** SOURCE EXCERPT **
* begin *
Foundations for Military Intervention in the United States

Publication year1983
CitationVol. 7 No. 01

UNIVERSITY OF PUGET SOUND LAW REVIEWVolume 7, No. 1FALL 1983

Foundations For Military Intervention in the United States(fn*)

David E. Engdahl(fn**)

I. Introduction

To the conscience of the nation that fancies itself the world's greatest democracy, the idea of military intrusion into the affairs of civil government is profoundly repugnant. In 1972, for example, the United States Supreme Court, through Chief Justice Burger, had occasion to recall "the traditional and strong resistance of Americans to any military intrusion into civilian affairs. That tradition has deep roots in our history . . . ."(fn1) Again in 1974, the same Chief Justice observed on behalf of the Court that even where some form of government force is warranted, "the decision to invoke military power has traditionally been viewed with suspicion and skepticism since it often involves the temporary suspension of some of our most cherished rights-government by elected civilian leaders, freedom of expression, of assembly and association."(fn2) The case in which the latter statement was made involved the use of state military forces to disperse a crowd and execute state law. This article is not concerned with state military forces; its concern is with the national armed forces of the United States. However, the tradition, and indeed the law, recalled by Chief Justice Burger is even more clearly "suspicious" and "resistant" with regard to intrusions of the national military than with regard to the modest military establishments of the states.

Military intervention can take many forms. It would be an unwarranted extravagance to suggest that the United States stands in risk of a military coup d'etat. It would also be extreme to suggest that any widespread imposition of military government, even at the instance of legitimate civilian officials themselves, is probable today. The point of conscience-and of law-which Chief Justice Burger's comments address, however, most significantly pertains to forms of military intervention far short of forceful or invited military takeover.

The execution, or enforcement, of civilian laws by military troops, which often but not exclusively is associated with riots and other civil disorders, is another form of military intervention into civilian affairs. With regard to such intervention, Chief Justice Burger's statements actually understate the force of tradition and conscience embodied in American law. The Chief Justice noted that such "law enforcement" use of military power often "involves" the "suspension" of cherished rights. The more accurate proposition is that military enforcement of civilian law is itself a displacement or "suspension" of civilian process, impermissible per se even apart from any further consequences it might entail.

More than a century ago, in Ex parte Milligan,(fn3) the Supreme Court without dissent rejected the contention that the national military could be used as an alternative to civilian measures and procedures to enforce the law even in times of stress. The Court acknowledged that where civilian authority has actually been overthrown-the civil administration deposed, and the civil courts closed-actual and present necessity compels reliance upon the military until civil authority is restored.(fn4) In such circumstances, however, it is some hostile force that has accomplished the displacement of civilian authority. There is absolutely no lawful power in any branch of the government itself to supersede ordinary civilian authority or suspend any safeguard of the Constitution (except that the privilege of the writ of habeas corpus can be suspended as the Constitution itself prescribes).(fn5)
* end *
** SOURCE MATERIAL **
* begin *
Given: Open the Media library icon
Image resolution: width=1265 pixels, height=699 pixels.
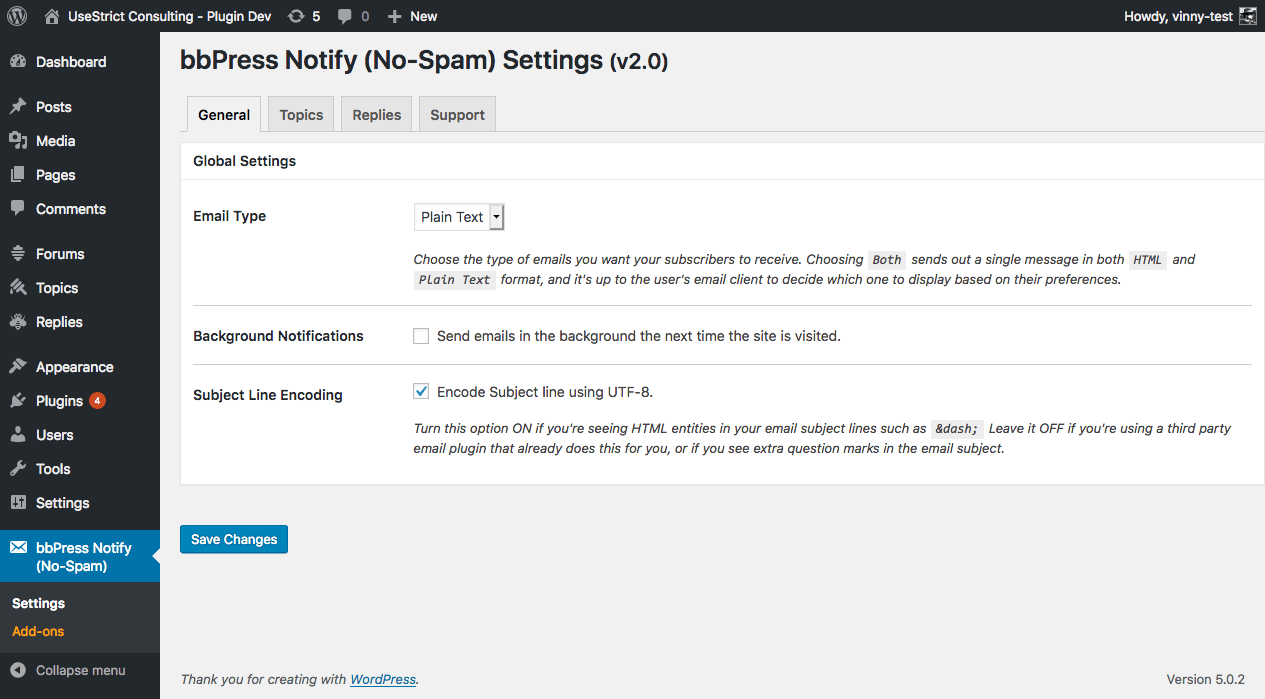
* end *
Quote the passage of the military intervention article between "Publication year1983" and "the United States(fn*)", inclusive.

Publication year1983
CitationVol. 7 No. 01

UNIVERSITY OF PUGET SOUND LAW REVIEWVolume 7, No. 1FALL 1983

Foundations For Military Intervention in the United States(fn*)